◆ Exercise instructions ◆
Reproduce each of the rows below word for word, and omit the pictures from your copy.

◆ Supplied entries ◆

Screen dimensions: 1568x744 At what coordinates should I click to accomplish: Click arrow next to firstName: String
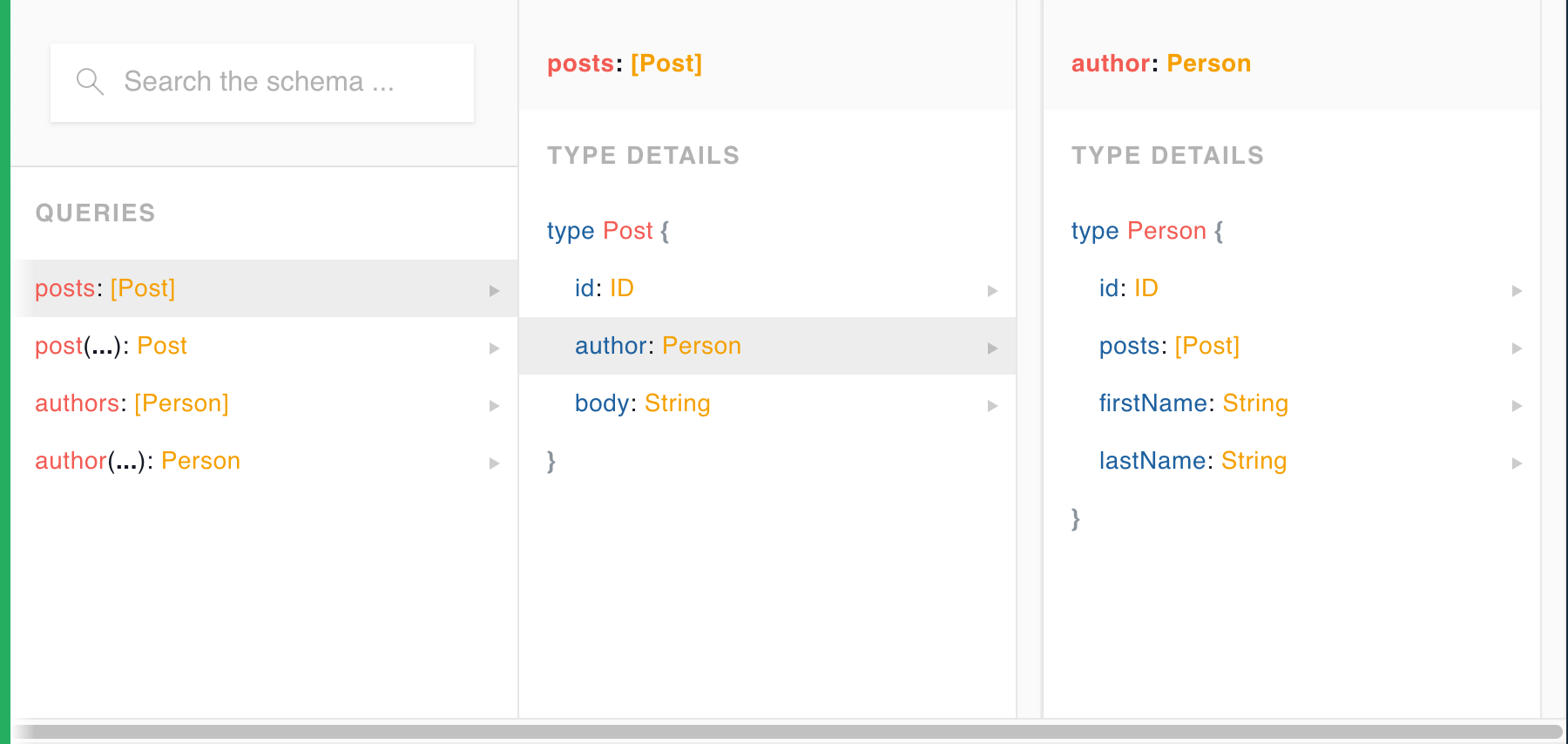[1517, 405]

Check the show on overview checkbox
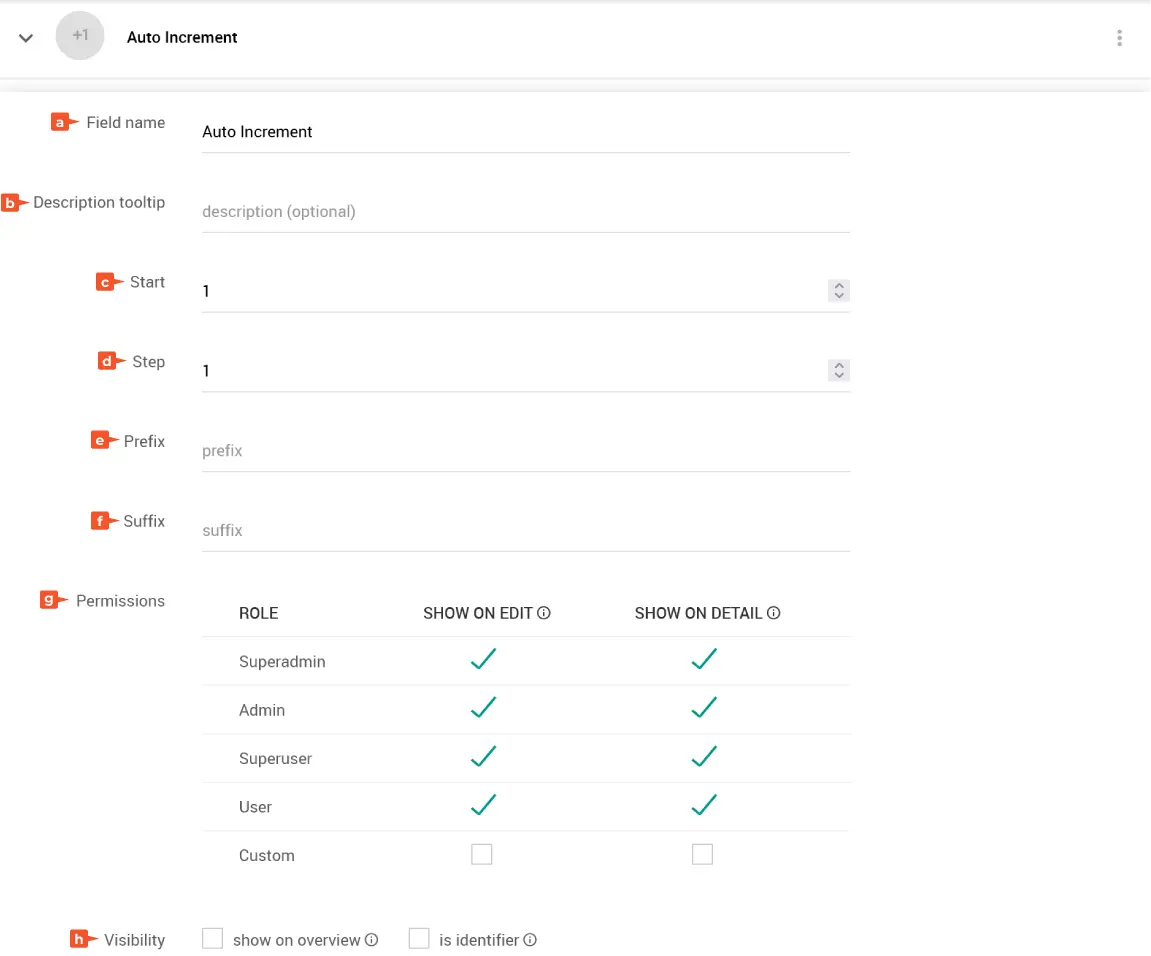tap(212, 939)
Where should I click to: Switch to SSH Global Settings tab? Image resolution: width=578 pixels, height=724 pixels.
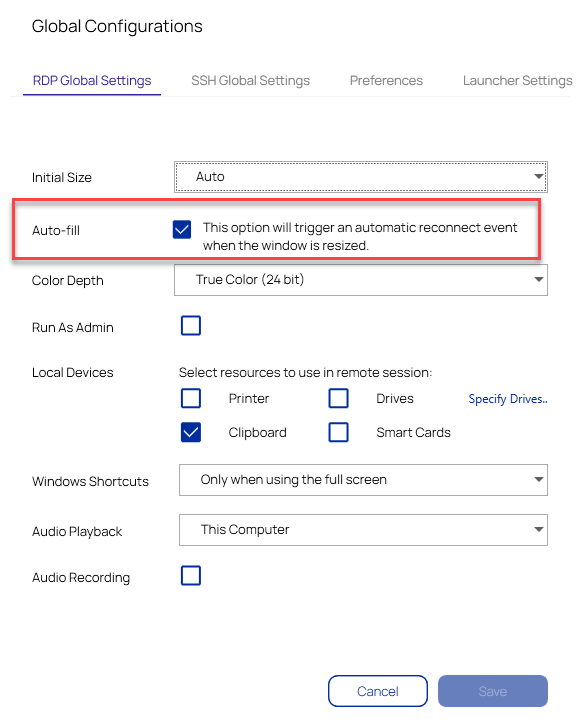250,81
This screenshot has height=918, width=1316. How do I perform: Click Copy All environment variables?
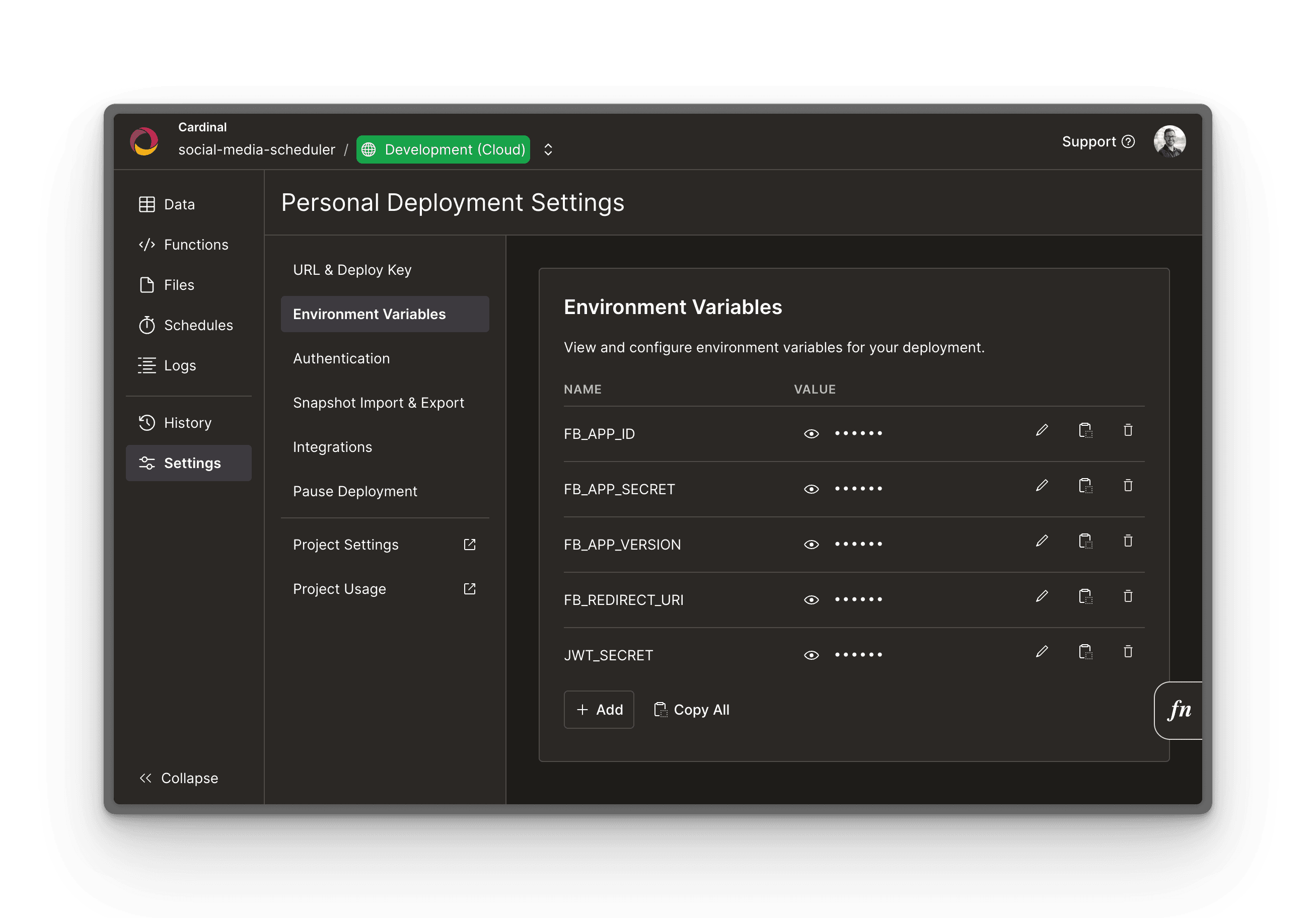[x=691, y=710]
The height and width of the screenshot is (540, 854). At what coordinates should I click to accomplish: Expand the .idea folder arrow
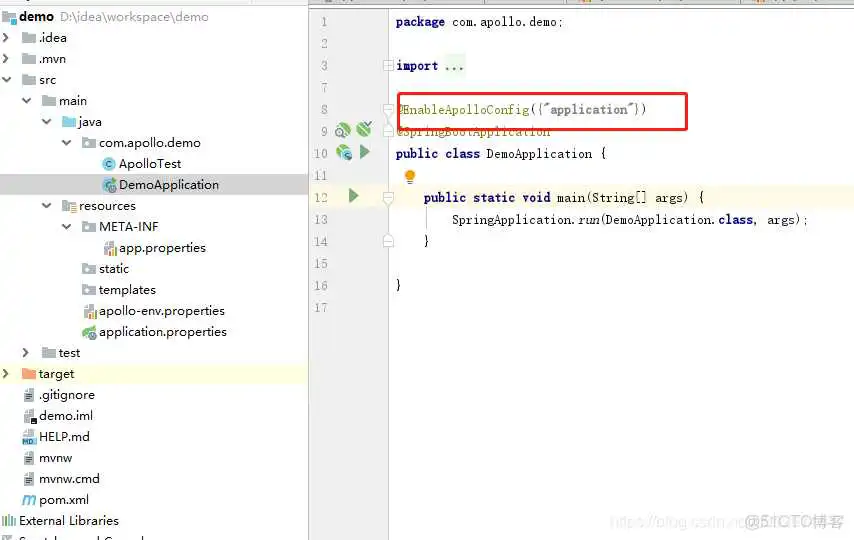point(7,38)
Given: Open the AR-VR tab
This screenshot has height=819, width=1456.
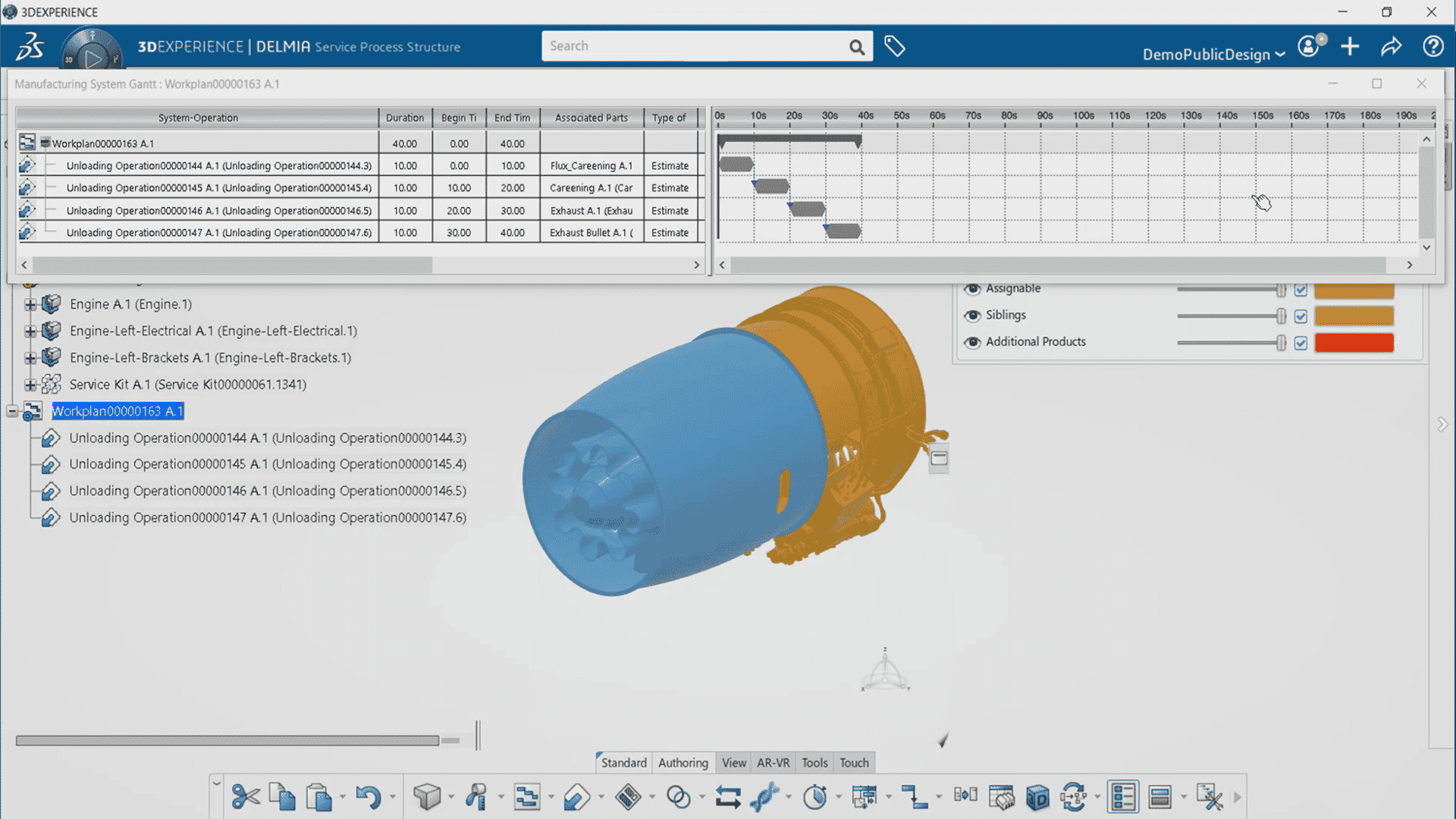Looking at the screenshot, I should pos(773,763).
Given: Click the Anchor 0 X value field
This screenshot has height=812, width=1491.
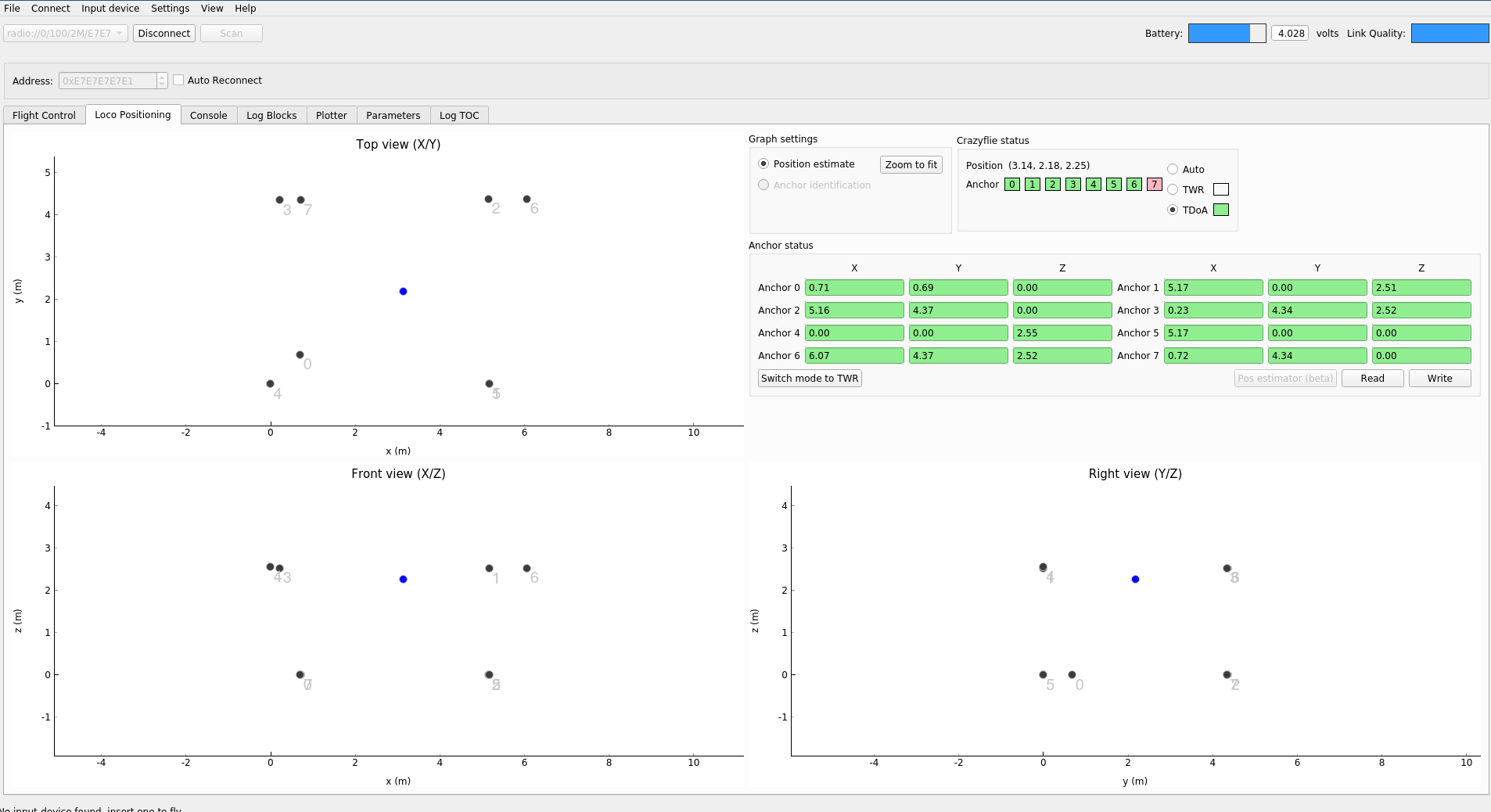Looking at the screenshot, I should (x=853, y=287).
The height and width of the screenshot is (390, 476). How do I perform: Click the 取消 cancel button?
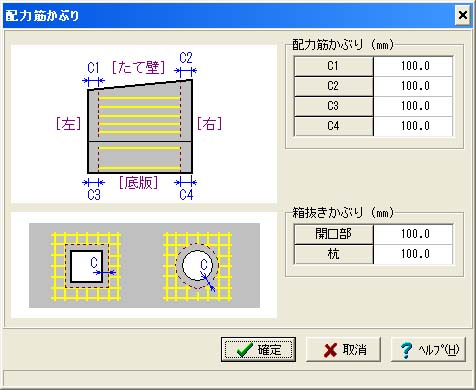coord(343,350)
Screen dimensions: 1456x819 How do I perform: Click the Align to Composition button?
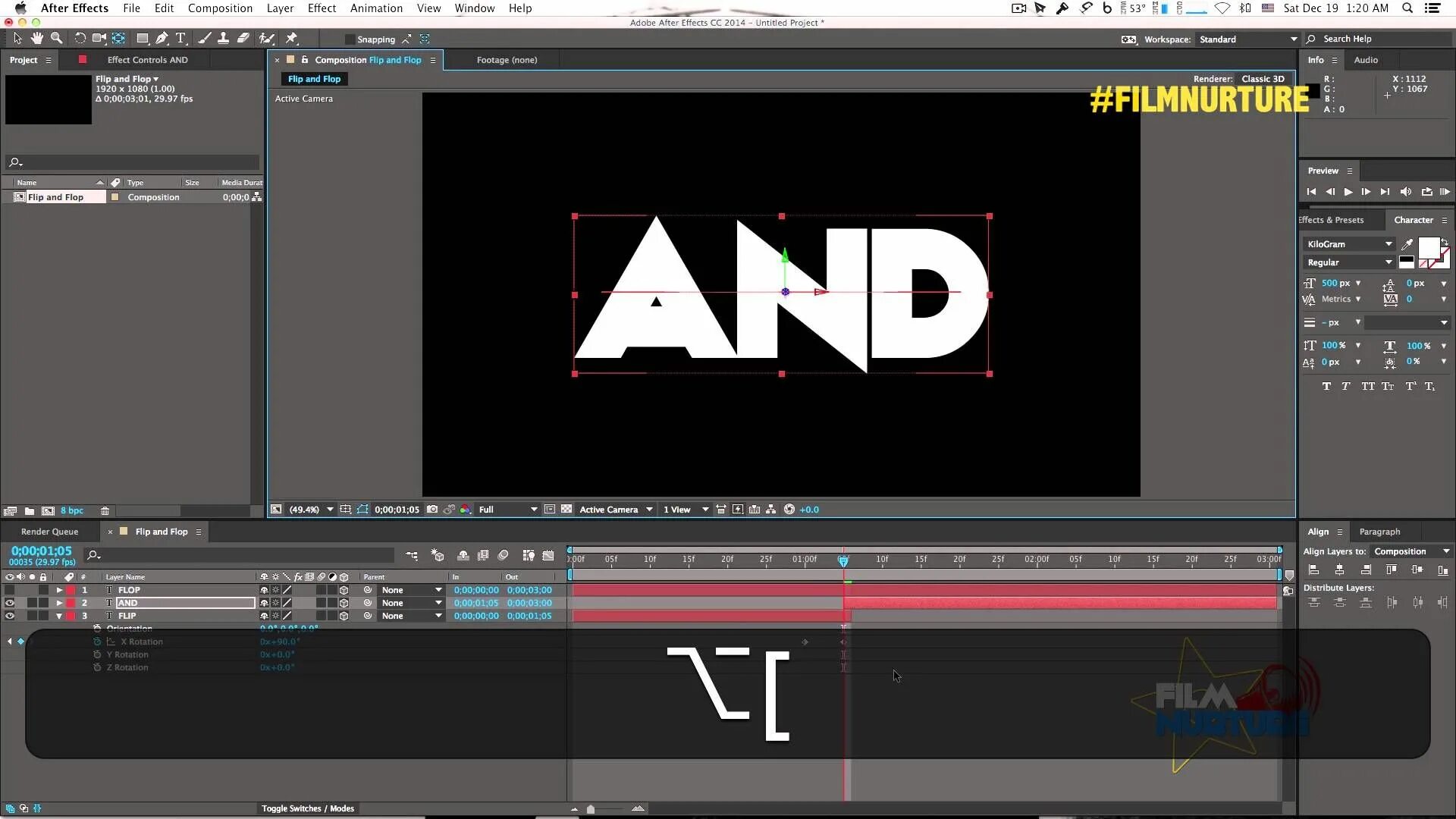point(1400,551)
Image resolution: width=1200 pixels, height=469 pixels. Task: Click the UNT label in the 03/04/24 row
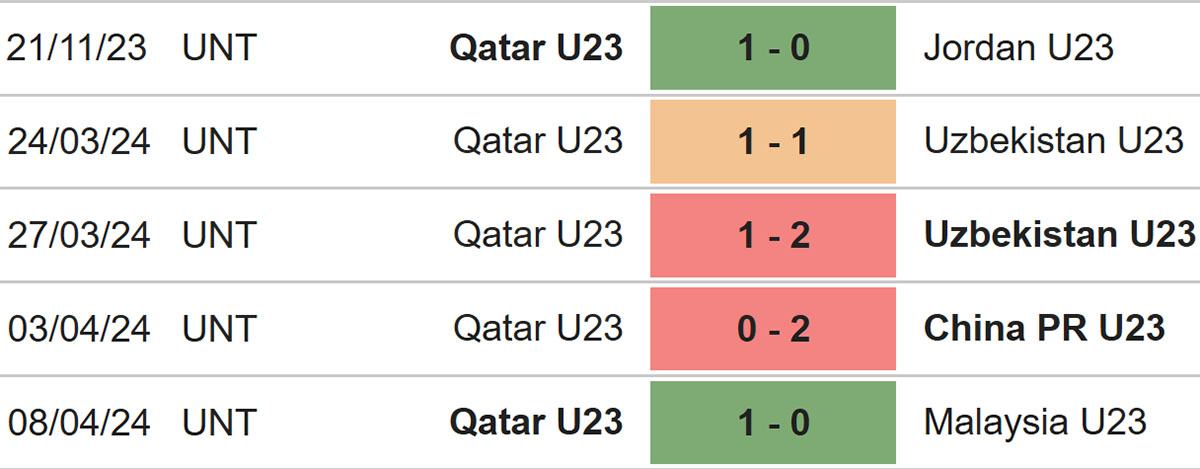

◆ Output for this exercise ◆
Screen dimensions: 1568x744 At what coordinates should I click to accomplish: Click arrow next to firstName: String
[1517, 405]

Check the show on overview checkbox
tap(212, 939)
Where should I click to: Switch to SSH Global Settings tab? Image resolution: width=578 pixels, height=724 pixels.
250,81
This screenshot has height=918, width=1316. How do I perform: Click Copy All environment variables?
[x=691, y=710]
The height and width of the screenshot is (540, 854). At what coordinates should I click to accomplish: Expand the .idea folder arrow
point(7,38)
Given: Open the AR-VR tab
This screenshot has height=819, width=1456.
Looking at the screenshot, I should pos(773,763).
Given: Click the Anchor 0 X value field
This screenshot has height=812, width=1491.
Looking at the screenshot, I should (x=853, y=287).
The height and width of the screenshot is (390, 476). How do I perform: Click the 取消 cancel button?
coord(343,350)
Screen dimensions: 1456x819 How do I perform: Click the Align to Composition button?
point(1400,551)
Image resolution: width=1200 pixels, height=469 pixels. Task: Click the UNT label in the 03/04/24 row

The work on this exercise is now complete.